Data entries
------------------------------------------------

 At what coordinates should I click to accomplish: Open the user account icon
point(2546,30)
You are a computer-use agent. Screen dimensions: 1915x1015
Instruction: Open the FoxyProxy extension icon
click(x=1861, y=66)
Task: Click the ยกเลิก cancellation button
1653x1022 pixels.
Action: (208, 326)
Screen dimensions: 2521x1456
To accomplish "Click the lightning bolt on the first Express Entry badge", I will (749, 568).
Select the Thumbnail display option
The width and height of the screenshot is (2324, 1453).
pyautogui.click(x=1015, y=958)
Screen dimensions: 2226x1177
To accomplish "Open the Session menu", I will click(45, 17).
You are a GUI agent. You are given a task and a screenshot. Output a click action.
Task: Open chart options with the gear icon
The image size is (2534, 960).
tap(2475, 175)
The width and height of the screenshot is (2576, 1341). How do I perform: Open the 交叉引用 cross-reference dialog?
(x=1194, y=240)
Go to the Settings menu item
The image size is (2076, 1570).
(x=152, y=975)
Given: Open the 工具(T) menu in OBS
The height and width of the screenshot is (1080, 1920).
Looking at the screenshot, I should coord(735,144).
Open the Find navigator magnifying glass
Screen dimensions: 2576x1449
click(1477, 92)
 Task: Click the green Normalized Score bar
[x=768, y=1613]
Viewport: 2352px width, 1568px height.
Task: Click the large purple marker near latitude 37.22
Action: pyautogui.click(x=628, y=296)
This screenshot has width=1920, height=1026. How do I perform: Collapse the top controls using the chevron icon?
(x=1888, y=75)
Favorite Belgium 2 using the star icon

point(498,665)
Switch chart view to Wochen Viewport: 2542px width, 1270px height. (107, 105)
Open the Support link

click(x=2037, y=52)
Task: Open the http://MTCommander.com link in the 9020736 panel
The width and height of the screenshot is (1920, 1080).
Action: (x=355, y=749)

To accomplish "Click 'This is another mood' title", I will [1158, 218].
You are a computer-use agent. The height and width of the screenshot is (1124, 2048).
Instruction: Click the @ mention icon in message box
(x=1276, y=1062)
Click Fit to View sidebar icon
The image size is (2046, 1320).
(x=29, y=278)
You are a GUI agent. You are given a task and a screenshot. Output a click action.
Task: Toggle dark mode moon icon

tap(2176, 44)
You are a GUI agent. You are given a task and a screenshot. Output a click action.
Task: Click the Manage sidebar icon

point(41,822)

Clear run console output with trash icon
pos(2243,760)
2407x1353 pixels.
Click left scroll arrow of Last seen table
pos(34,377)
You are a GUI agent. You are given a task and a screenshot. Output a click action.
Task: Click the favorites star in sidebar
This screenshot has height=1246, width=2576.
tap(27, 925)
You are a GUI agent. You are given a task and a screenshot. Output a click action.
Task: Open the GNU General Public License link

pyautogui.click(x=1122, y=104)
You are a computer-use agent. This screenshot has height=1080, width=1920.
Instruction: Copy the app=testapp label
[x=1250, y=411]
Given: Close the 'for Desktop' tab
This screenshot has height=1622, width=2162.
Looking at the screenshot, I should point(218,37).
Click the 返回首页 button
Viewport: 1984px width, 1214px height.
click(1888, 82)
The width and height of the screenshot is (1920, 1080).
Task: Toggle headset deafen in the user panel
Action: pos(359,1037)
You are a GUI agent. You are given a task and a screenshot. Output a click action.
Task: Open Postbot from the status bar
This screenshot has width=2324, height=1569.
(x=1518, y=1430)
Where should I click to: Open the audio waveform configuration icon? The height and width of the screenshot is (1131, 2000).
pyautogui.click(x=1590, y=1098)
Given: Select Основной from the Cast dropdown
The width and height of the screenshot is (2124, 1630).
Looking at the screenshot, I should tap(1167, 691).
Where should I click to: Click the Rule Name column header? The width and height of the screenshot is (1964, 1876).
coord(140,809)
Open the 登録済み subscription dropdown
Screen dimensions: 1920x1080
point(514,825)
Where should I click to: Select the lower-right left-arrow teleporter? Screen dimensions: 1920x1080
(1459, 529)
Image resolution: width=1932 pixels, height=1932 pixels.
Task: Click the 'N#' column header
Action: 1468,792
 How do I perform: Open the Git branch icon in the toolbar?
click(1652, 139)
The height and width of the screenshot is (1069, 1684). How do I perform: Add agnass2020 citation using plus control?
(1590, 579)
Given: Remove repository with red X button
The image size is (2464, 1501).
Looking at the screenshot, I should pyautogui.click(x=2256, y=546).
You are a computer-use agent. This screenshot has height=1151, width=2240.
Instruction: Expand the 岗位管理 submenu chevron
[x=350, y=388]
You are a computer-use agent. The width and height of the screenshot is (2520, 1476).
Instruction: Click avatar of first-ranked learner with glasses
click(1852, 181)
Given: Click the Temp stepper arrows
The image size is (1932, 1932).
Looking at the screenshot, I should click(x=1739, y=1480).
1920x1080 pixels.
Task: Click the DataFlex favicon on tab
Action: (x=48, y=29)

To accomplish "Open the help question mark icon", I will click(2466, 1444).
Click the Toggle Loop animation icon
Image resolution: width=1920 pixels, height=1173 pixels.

------------------------------------------------

## WHAT NEEDS TO BE DONE
What is needed is every line from the data above that includes the string "computer", copied out.

## RESPONSE TO THE TASK
You are a computer-use agent. Screen dimensions: 1915x1015
You are a computer-use agent. The height and width of the screenshot is (1124, 2048).
You are a computer-use agent. This screenshot has height=1080, width=1920.
You are a computer-use agent. This screenshot has height=1151, width=2240.
You are a computer-use agent. The width and height of the screenshot is (2520, 1476).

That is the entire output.